10/09/2026
Camminare in città con gli auricolari — cosa succede alla postura quando non senti il mondo intorno
Gli auricolari sono diventati un'estensione del corpo. Si cammina, si ascolta, ci si isola — e nel frattempo il corpo fa cose che non si notano.
Il problema non è la musica. È la postura che si assume inconsapevolmente quando si indossano gli auricolari in città. La testa si abbassa leggermente per guardare il telefono o semplicemente per isolarsi visivamente dal mondo. Le spalle si chiudono in avanti. Il passo diventa meno reattivo, meno consapevole. Moltiplicato per trenta minuti al giorno, ogni giorno, per mesi — è una postura che si fissa.

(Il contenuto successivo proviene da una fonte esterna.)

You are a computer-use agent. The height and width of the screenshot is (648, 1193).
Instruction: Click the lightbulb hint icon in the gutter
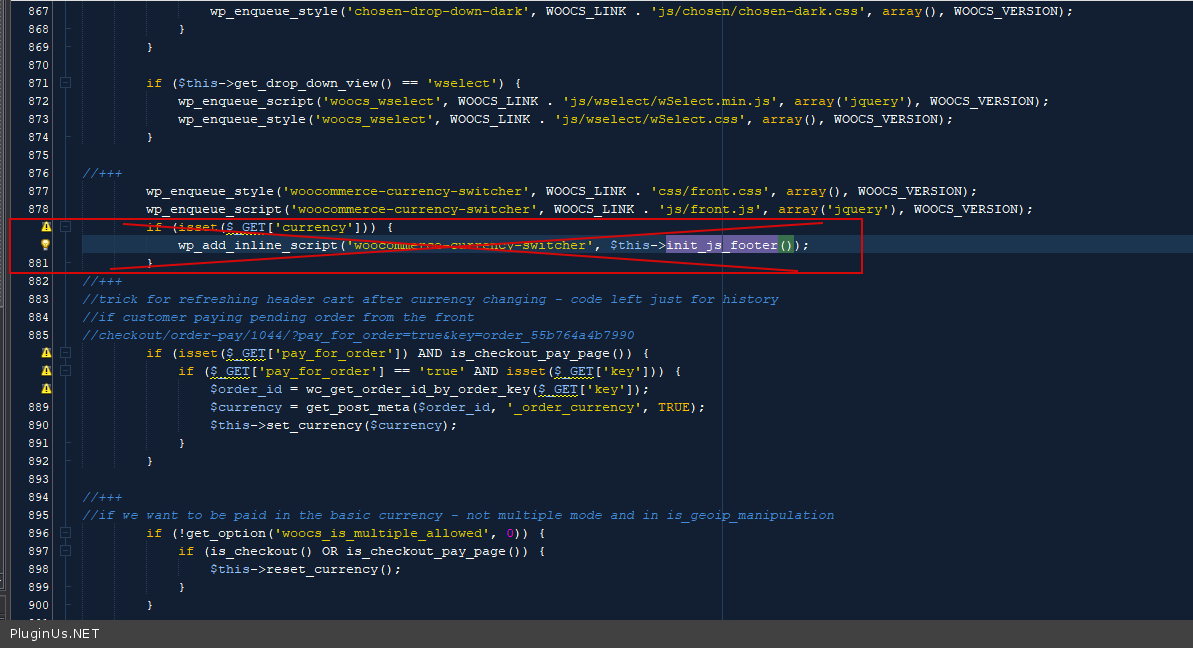[x=46, y=245]
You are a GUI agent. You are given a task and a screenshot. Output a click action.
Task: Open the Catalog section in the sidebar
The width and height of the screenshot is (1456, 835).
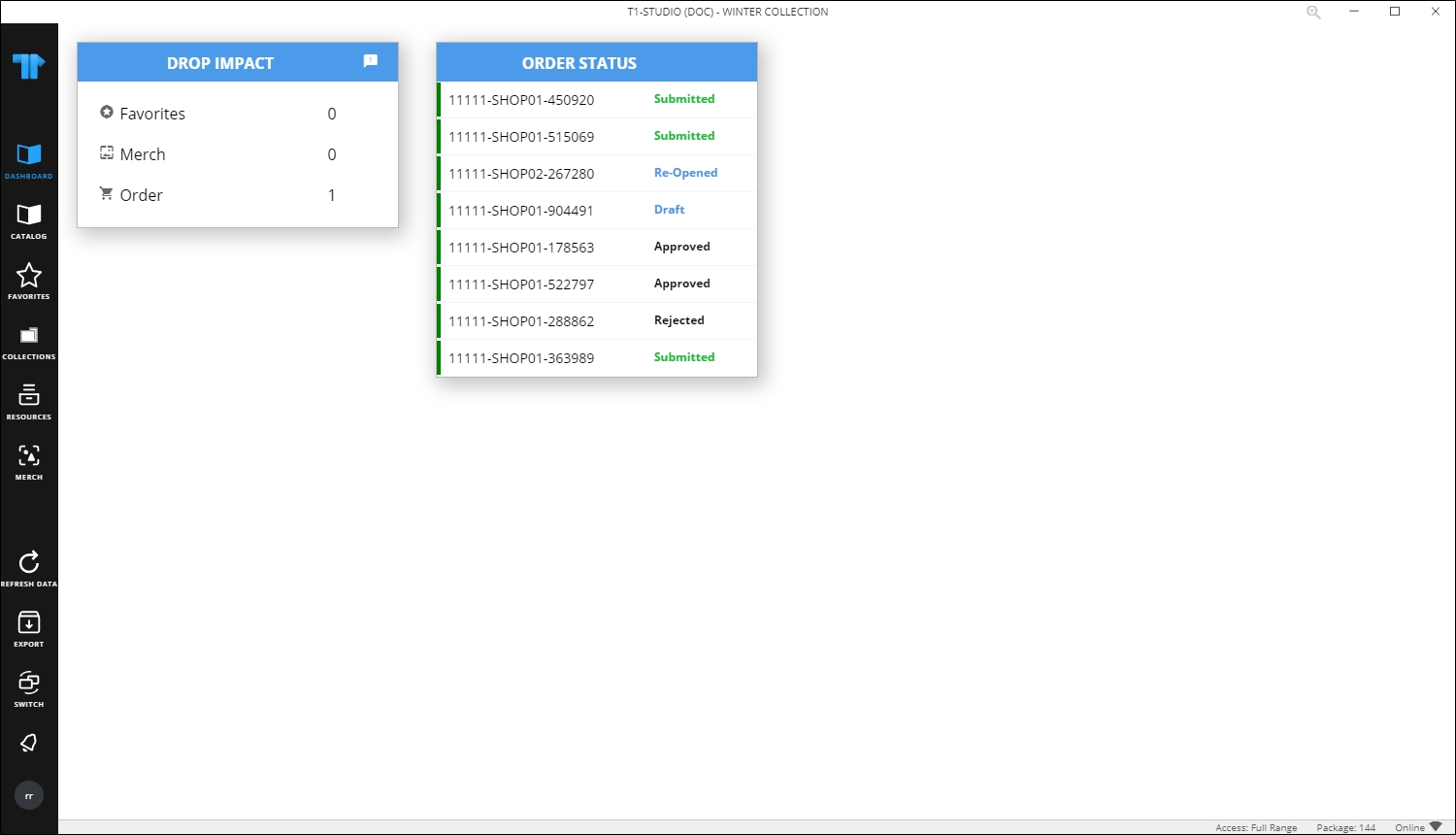pyautogui.click(x=29, y=216)
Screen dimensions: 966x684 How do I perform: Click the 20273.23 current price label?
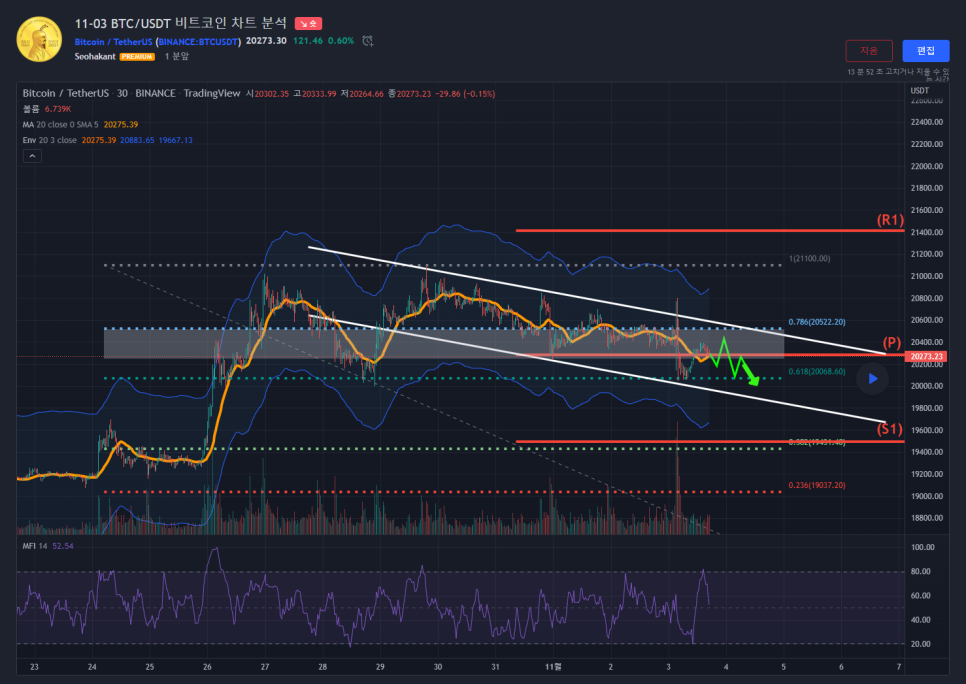[926, 356]
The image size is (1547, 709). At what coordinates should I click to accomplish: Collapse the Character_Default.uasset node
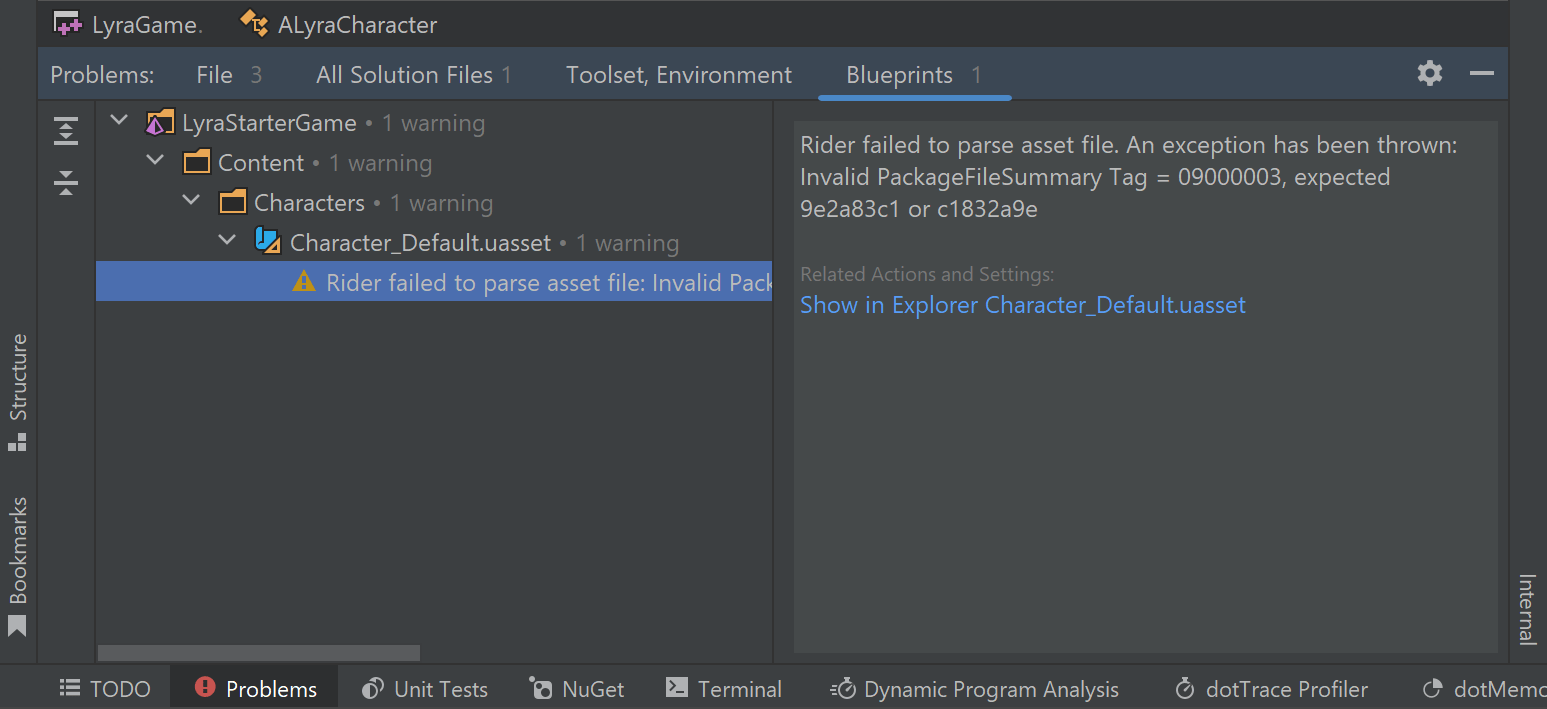[x=227, y=241]
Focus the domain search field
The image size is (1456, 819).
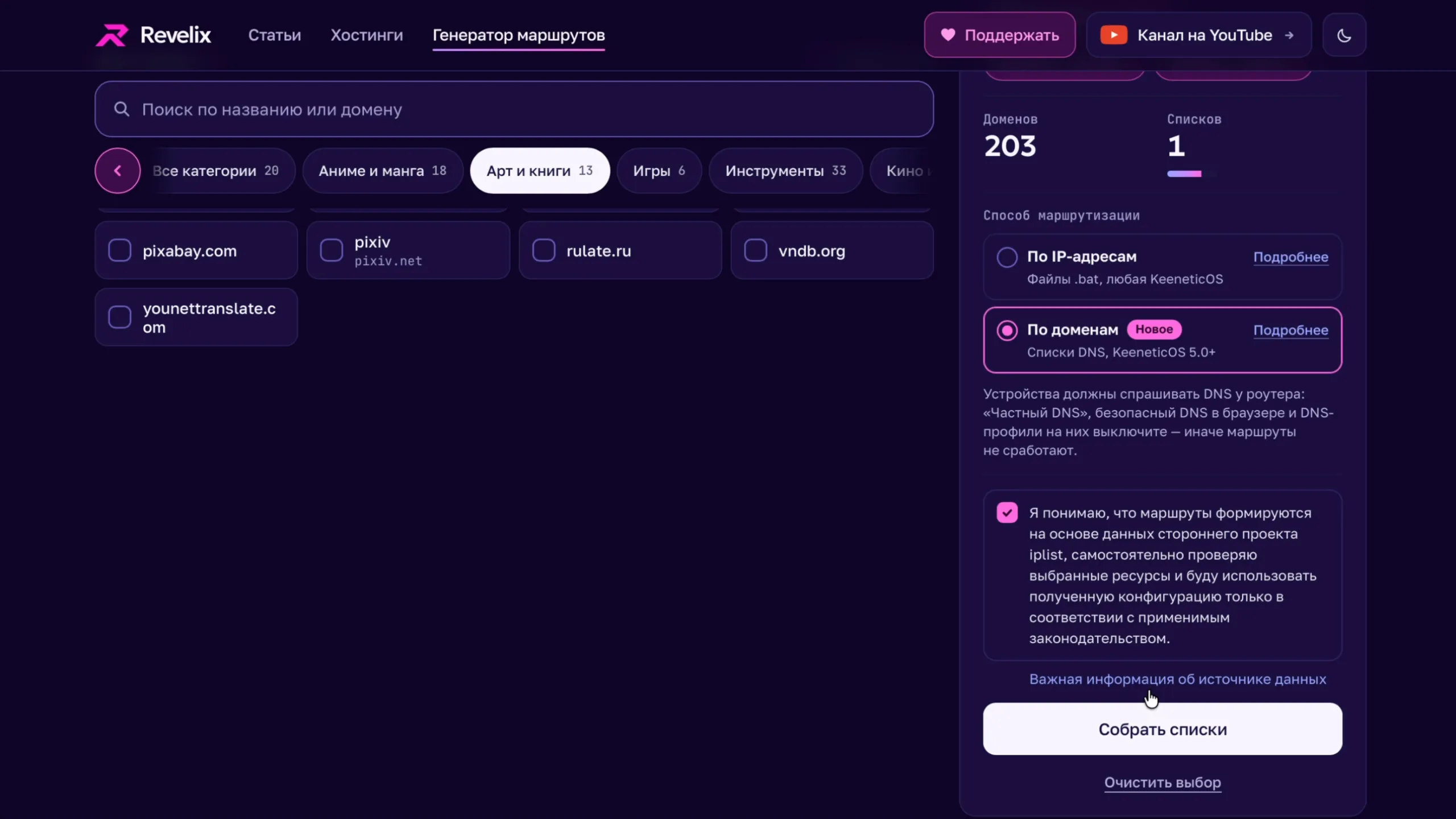[514, 109]
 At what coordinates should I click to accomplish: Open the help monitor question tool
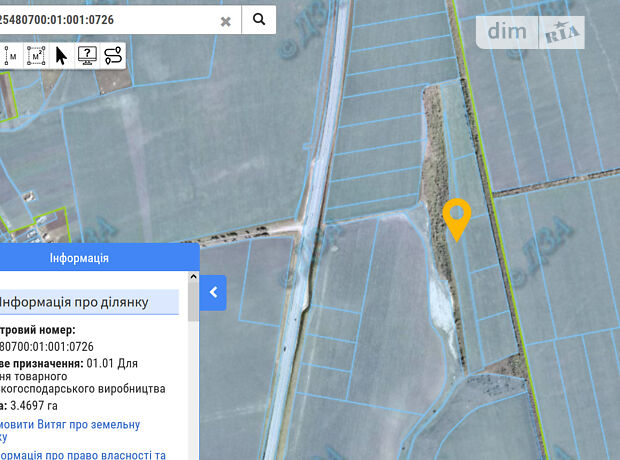click(x=87, y=56)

A questo si aggiunge un elemento meno ovvio: camminare senza percepire i suoni dell'ambiente circostante riduce la reattività del sistema nervoso agli stimoli esterni. Si perde quella micro-correzione continua della postura e dell'equilibrio che avviene automaticamente quando siamo pienamente presenti nel nostro ambiente.
Non stiamo dicendo di non usare gli auricolari.
Stiamo dicendo di tenerle a volume basso, di tenere la testa alta e le spalle aperte, e ogni tanto — solo ogni tanto — di camminare in silenzio e sentire il proprio corpo muoversi.